◆ Work task: Reproduce the data exactly; no word may be added or dropped.

[[ Material to process open ]]

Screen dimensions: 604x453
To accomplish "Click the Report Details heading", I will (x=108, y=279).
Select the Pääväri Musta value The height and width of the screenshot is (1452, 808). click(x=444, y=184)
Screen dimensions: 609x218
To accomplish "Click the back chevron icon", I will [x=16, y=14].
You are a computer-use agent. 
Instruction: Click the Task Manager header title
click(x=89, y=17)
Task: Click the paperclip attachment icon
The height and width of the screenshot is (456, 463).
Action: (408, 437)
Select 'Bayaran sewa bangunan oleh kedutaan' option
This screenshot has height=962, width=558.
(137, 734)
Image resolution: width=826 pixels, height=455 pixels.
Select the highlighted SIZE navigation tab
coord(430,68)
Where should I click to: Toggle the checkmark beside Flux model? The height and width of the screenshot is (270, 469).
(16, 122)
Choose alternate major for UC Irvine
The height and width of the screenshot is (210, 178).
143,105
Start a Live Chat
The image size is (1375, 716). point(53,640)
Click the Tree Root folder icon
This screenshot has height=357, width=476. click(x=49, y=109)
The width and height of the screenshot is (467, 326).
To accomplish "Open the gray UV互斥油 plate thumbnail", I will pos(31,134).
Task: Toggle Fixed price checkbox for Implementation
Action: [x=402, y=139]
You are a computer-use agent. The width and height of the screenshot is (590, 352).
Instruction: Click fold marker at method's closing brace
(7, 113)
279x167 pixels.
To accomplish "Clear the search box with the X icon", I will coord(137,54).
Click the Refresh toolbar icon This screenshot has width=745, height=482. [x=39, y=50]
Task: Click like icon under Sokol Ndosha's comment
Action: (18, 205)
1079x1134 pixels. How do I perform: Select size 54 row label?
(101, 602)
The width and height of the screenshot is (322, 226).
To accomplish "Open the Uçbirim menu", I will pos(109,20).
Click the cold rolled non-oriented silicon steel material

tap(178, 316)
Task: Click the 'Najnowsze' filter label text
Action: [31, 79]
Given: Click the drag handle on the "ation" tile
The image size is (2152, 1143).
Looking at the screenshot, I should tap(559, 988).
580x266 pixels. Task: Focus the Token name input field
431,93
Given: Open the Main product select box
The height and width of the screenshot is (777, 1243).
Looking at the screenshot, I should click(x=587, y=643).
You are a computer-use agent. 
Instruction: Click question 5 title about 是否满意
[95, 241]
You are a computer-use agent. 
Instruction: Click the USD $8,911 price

[[ Material to process closed ]]

◆ Response to the exercise:
Screen dimensions: 604x453
To accomplish "Click the Report Details heading", I will (x=108, y=279).
Select the Pääväri Musta value The height and width of the screenshot is (1452, 808). click(x=444, y=184)
Screen dimensions: 609x218
To accomplish "Click the back chevron icon", I will [x=16, y=14].
You are a computer-use agent. 
Instruction: Click the Task Manager header title
click(x=89, y=17)
Task: Click the paperclip attachment icon
The height and width of the screenshot is (456, 463).
Action: (408, 437)
Select 'Bayaran sewa bangunan oleh kedutaan' option
This screenshot has height=962, width=558.
(137, 734)
Image resolution: width=826 pixels, height=455 pixels.
Select the highlighted SIZE navigation tab
coord(430,68)
Where should I click to: Toggle the checkmark beside Flux model? The height and width of the screenshot is (270, 469).
(16, 122)
Choose alternate major for UC Irvine
The height and width of the screenshot is (210, 178).
143,105
Start a Live Chat
The image size is (1375, 716). point(53,640)
Click the Tree Root folder icon
This screenshot has height=357, width=476. click(x=49, y=109)
The width and height of the screenshot is (467, 326).
To accomplish "Open the gray UV互斥油 plate thumbnail", I will pos(31,134).
Task: Toggle Fixed price checkbox for Implementation
Action: [x=402, y=139]
You are a computer-use agent. The width and height of the screenshot is (590, 352).
Instruction: Click fold marker at method's closing brace
(7, 113)
279x167 pixels.
To accomplish "Clear the search box with the X icon", I will coord(137,54).
Click the Refresh toolbar icon This screenshot has width=745, height=482. [x=39, y=50]
Task: Click like icon under Sokol Ndosha's comment
Action: (18, 205)
1079x1134 pixels. How do I perform: Select size 54 row label?
(101, 602)
The width and height of the screenshot is (322, 226).
To accomplish "Open the Uçbirim menu", I will pos(109,20).
Click the cold rolled non-oriented silicon steel material

tap(178, 316)
Task: Click the 'Najnowsze' filter label text
Action: [31, 79]
Given: Click the drag handle on the "ation" tile
The image size is (2152, 1143).
Looking at the screenshot, I should tap(559, 988).
580x266 pixels. Task: Focus the Token name input field
431,93
Given: Open the Main product select box
The height and width of the screenshot is (777, 1243).
Looking at the screenshot, I should click(x=587, y=643).
You are a computer-use agent. 
Instruction: Click question 5 title about 是否满意
[95, 241]
You are a computer-use agent. 
Instruction: Click the USD $8,911 price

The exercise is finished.